UCLA Health Sciences Media Relations, UCLA
Do astronauts’ brains get bigger in space?
The answer may be found in 10 small containers of human brain cells on board a SpaceX spacecraft that is scheduled for blast off Dec. 5 for a 16-month voyage to the International Space Station as part of joint project between UCLA and the NASA Ames Research Center.
Astronauts on long-duration space missions frequently develop “intracranial hypertension,” or high pressure within the skull, said Araceli Espinosa-Jeffrey, a neurochemist at UCLA’s Intellectual and Developmental Disabilities Research Center in the Jane and Terry Semel Institute for Neuroscience and Human Behavior. Espinosa-Jeffrey is leading the experiment that will measure how these cells behave in a microgravity environment.
The poorly understood condition, first observed in 2005, causes headaches and vision changes resulting from pressure on the eyeballs, Espinosa-Jeffrey said. The symptoms, which have sometimes persisted after astronauts return home, would pose a potential problem for a years-long space journey such as a mission to Mars.
Some scientists think the weightless environment causes shifts in the protective fluid surrounding the brain and spinal cord. Espinosa-Jeffrey has a different theory: microgravity kicks certain brain cells into overdrive, causing them to multiply and secrete fatty acids at a rate not seen on Earth. In other words, astronauts return home with more brain cells than when they left.
“We have evidence that simulated weightlessness in the lab increases the number of neural stem cells and the cells that make myelin,” Espinosa-Jeffrey said. “Now, we want to ascertain the impact of real microgravity in space on the cell cycle.”
How microgravity affects our cells
For 35 years, Espinosa-Jeffrey has studied oligodendrocytes, a type of brain cell that forms myelin, the protective coating for nerve cells that supports the fast travel of electrical impulses. In brain trauma and certain diseases, such as multiple sclerosis, myelin is destroyed or disrupted, resulting in disability.
But what if cells that make myelin could be transplanted into patients, replacing the myelin they’ve lost to disease? In previous research, Espinosa-Jeffrey and the late Jean de Vellis, who was a neurobiologist at the Semel Institute, demonstrated a promising early step: immature oligodendrocytes transplanted into animals became part of the host animals’ central nervous system.

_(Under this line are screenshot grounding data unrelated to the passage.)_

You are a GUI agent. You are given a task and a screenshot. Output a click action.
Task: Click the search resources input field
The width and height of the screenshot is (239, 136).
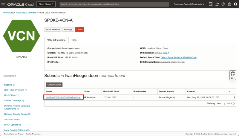pyautogui.click(x=114, y=4)
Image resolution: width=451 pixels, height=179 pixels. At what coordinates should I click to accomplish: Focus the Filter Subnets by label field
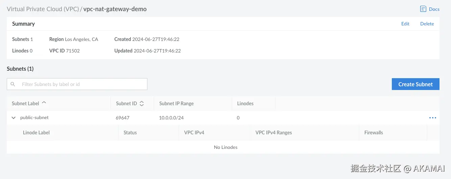click(77, 84)
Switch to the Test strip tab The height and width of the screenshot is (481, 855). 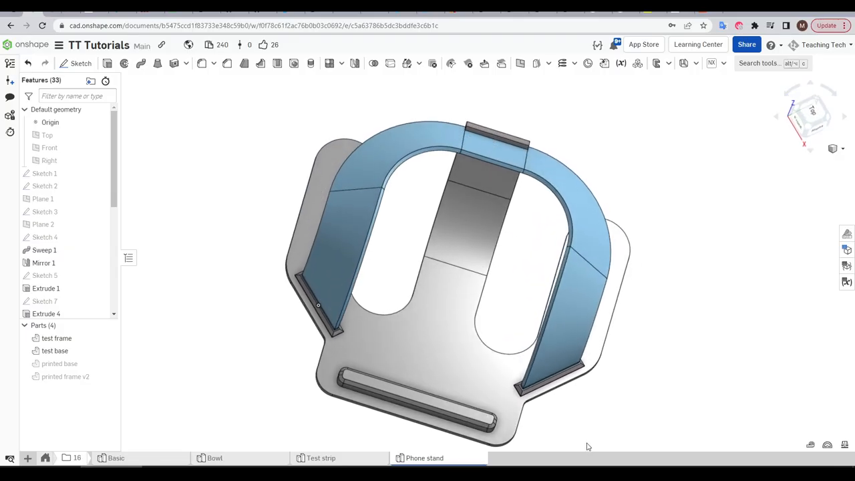pyautogui.click(x=321, y=458)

Espinosa-Jeffrey and de Vellis found that if they exposed immature oligodendrocytes to simulated microgravity in the laboratory, these “primed” cells matured, proliferated and secreted fatty acids faster than unprimed cells, suggesting a method for producing healthy cells in quantities large enough for transplantation.
To prepare for her new experiment, Espinosa-Jeffrey has been coaxing her lab-grown cells to thrive in space without the regular tending by researchers that they would receive back on Earth. With the right conditions, the cells can last more than 52 days, roughly the time required travel to the space station and back.
Upon splashdown in the Pacific Ocean, Espinosa-Jeffrey and her students will collect the cells and place them in a “welcoming culture medium” that will offer all the necessary nutrients to recover from the impact of landing and the five weeks in space.
“The absence of gravity presents a unique opportunity to gain new insights into basic neural biology and function,” Espinosa-Jeffrey said. “I believe that our cells in microgravity may produce molecules that are not possible to make in normal gravity.”